Будучи неадекватным познавательным инструментом, образ «больного общества» сам по себе может стать источником опасности для демократического процесса. Во-первых, потому что разрушает основу демократического мировоззрения — веру в здравый смысл избирателей. Во-вторых, потому что чреват расколом между демократическими политиками и обществом. В-третьих, потому что позволяет демократам «первой волны» снять с себя ответственность за происходящее. И, наконец, в-четвертых, потому что в явной или неявной форме содержит «искушение авторитаризмом» и, одновременно, уже готовое обоснование для переориентации на недемократические методы политического управления.
Образ «имперского государства» имеет, на мой взгляд, реальное познавательное значение и отображает, хотя и в неадекватной форме, ситуацию политического тупика, в котором в настоящее время оказались властные структуры и сложившаяся политическая система.

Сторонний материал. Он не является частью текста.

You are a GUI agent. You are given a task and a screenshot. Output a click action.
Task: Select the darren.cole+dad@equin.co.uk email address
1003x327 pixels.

Реальный источник опасности для демократии в России коренится, как представляется, в нынешнем состоянии идеологических, политических и властных структур, в тех процессах, которые протекают в тесно связанных с этими структурами — и между собой — сообществах: в государственной бюрократии, формирующемся «политическом классе» и интеллигенции. Корень опасных тенденций — власть, а не общество. Здесь можно выделить два фактора, имеющих принципиальное значение. Первый — это слабость политической системы, сложившейся после августа 1991 г. Типы политической организации и политической идеология, которые были избраны в качестве «нормативных», начинают все больше расходиться с реальностями «переходного общества». Партии оказались неспособны обеспечить массовую политическую мобилизацию и демократическое участие граждан в обществе с «приватизированными» жизненными интересами, испытывающем глубокое недоверие к «большим» организациям и коллективным действиям вне зависимости от их политической окраски.
«Негативный» тип политической идеологии (антикоммунизм) быстро исчерпал себя и с трудом поддается обновлению (неуспех замены антикоммунизма на антифашизм). В то же время отсутствуют позитивная политическая идеология и общественный идеал, адекватные не только стратегическим целям реформ, но и реальностям переходного периода.